Y si los sesudos expertos de la FED toman esa decisión es porque han encontrado razones para ello, porque en sus pantallas aparecen sesgos que justifican actuar inmediatamente. Dejar el tipo básico en el 4,75% no es acomodaticio, no es decididamente procíclico ya que la inflación anda por debajo del 3% y queda un margen de prima de riesgo del orden de dos puntos, que es razonable. Además no hay que olvidar que la tarea que la ley encomienda a la FED no es solo mantener estable la moneda sino también sostener el crecimiento y el empleo. Por eso la FED suele ser más activista que el BCE en sus políticas de tipo de interés.

La respuesta de los mercados financieros ha sido positiva, un voto de confianza, pero no hay que conformarse en el juicio con la primera respuesta, hay que esperar el análisis reposado y las respuestas en frío. Y hay que esperar también a conocer la profundidad de la crisis hipotecaria y su secuela de crisis de liquidez.

Una primera lección de esta crisis, que ya está anotada en el manual, es que la estrategia aplicada en la etapa Greenspan de tipos de interés bajísimos, nulos en términos reales, produjo consecuencias no buscadas de desprecio al riesgo con el colofón de las “subprime” corrompiendo el mercado primario y extendiendo la porquería más allá del océano.

Algunos apuntan que la FED volverá a bajar los intereses en octubre. Me parece mucho arroz y poco pollo, o al revés, antes hay que escuchar explicaciones más argumentados, la nota que acompañaba la decisión de ayer apuntaba vigilancia del nivel de precios como preocupación y por tanto cautela y puertas abiertas.

Y de la FED a Madrid, al gobernador del casón de la Cibeles y al inquilino de la Moncloa. El gobernador pasó la mañana en el Congreso para explicar como ven la situación las autoridades monetarias. Lo ven bien, pero con mucha cautela, a lo Solbes. Advierten contra la alegría presupuestaria, reclaman al gobierno que no se gaste el superávit antes de tiempo.

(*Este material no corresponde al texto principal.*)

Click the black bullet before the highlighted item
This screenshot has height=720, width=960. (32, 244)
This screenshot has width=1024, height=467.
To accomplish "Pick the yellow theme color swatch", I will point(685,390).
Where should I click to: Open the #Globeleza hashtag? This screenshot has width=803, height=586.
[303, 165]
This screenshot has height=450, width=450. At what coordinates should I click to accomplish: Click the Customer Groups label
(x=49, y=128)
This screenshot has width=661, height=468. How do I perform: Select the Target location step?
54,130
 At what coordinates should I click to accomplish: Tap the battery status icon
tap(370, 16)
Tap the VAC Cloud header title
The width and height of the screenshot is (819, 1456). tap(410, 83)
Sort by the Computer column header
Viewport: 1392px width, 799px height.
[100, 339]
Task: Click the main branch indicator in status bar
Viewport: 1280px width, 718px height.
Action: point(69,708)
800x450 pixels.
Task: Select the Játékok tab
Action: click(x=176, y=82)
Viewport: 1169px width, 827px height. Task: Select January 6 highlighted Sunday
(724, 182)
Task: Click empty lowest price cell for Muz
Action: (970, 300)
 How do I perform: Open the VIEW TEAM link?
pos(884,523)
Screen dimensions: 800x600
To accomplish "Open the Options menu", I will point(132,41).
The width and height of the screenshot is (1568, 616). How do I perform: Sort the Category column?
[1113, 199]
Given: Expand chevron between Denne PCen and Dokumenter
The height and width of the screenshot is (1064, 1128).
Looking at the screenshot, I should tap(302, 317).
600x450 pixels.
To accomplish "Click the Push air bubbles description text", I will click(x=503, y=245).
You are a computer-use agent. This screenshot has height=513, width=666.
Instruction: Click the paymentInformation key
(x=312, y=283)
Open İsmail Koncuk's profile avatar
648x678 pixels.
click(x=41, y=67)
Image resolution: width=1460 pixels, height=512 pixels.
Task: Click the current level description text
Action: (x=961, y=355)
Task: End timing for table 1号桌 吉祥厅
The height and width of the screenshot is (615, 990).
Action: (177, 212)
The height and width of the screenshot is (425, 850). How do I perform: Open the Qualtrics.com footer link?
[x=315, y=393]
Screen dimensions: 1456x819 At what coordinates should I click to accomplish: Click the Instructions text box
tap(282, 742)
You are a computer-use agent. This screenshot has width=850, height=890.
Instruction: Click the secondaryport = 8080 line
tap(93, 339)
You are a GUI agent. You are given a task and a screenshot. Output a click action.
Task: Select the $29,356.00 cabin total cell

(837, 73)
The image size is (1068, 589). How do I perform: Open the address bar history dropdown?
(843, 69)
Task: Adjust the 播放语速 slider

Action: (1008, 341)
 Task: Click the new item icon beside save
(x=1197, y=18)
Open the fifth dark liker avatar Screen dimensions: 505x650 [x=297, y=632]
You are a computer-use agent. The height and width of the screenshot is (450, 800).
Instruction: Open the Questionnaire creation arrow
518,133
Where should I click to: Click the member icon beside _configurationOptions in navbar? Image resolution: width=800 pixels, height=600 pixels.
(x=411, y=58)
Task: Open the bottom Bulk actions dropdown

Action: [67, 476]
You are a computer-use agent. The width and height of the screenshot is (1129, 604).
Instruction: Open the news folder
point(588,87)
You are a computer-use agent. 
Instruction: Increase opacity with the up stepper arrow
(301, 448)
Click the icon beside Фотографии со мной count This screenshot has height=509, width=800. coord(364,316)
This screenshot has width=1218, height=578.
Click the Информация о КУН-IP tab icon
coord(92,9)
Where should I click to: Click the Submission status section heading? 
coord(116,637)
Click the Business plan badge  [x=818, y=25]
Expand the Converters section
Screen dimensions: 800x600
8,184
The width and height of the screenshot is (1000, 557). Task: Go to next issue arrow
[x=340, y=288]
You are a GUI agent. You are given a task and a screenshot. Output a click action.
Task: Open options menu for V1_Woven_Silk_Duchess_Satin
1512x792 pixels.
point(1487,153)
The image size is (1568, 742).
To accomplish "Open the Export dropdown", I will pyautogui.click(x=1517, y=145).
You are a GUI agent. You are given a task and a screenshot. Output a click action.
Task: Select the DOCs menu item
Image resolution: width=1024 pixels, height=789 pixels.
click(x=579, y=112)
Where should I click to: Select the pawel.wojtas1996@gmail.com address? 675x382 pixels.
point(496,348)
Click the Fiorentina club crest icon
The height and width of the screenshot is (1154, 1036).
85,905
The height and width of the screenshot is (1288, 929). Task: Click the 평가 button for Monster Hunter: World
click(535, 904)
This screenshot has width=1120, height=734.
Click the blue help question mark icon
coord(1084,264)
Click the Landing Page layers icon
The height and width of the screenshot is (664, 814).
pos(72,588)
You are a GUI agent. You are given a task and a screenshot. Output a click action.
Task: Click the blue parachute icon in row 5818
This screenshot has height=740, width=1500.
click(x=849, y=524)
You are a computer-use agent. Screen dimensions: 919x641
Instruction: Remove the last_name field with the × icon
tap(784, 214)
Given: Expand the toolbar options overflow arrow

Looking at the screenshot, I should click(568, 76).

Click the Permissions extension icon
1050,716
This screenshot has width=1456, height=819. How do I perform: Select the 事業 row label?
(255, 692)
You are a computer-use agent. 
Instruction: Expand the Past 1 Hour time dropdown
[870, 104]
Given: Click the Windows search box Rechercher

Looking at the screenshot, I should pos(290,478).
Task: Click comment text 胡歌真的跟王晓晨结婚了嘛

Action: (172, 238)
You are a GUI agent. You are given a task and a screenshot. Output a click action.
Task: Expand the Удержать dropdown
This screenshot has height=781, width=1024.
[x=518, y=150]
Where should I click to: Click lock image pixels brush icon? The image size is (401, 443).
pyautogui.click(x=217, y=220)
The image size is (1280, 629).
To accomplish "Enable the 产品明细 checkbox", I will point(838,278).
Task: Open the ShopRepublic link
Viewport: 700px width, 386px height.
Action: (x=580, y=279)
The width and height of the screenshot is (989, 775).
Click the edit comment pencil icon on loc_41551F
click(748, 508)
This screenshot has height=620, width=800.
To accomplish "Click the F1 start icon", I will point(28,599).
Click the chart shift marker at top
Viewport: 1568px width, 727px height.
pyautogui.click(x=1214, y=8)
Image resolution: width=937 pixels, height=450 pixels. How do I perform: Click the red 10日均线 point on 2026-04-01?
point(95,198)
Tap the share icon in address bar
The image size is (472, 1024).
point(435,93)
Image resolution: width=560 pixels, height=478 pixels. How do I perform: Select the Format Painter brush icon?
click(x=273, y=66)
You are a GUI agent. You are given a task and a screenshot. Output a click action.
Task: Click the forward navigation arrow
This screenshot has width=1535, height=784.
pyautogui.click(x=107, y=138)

Peor el de Moncloa tiene prisa, ha decidido gastar lo que no se gasta y hacerlo con su propia firma. El presidente anunció el cheque-bebe y ahora presta su palacio para presentar el gasto en vivienda social. Que quede claro quien firma el cheque.

En esto Zapatero se parece a Sarkozy, le importa una higa lo que digan los guardianes de la moneda, gobernar es gastar. A su favor queda que no s endeuda, que no sube los impuestos, pero gasta rápido, sin esperar más información cuando hay tormenta. Quiere ganar las elecciones, pero pudiera perderlas por imprudente, por manirroto, entre otras razones porque la gente no se chupa el dedo y recela de los dispendiosos. A favor de Zapatero cuenta que su adversario Rajoy le critica pero hace otro tanto, promete y se muestra más social aun que su contrario. Gobernar y gastar, para estos son sinónimos.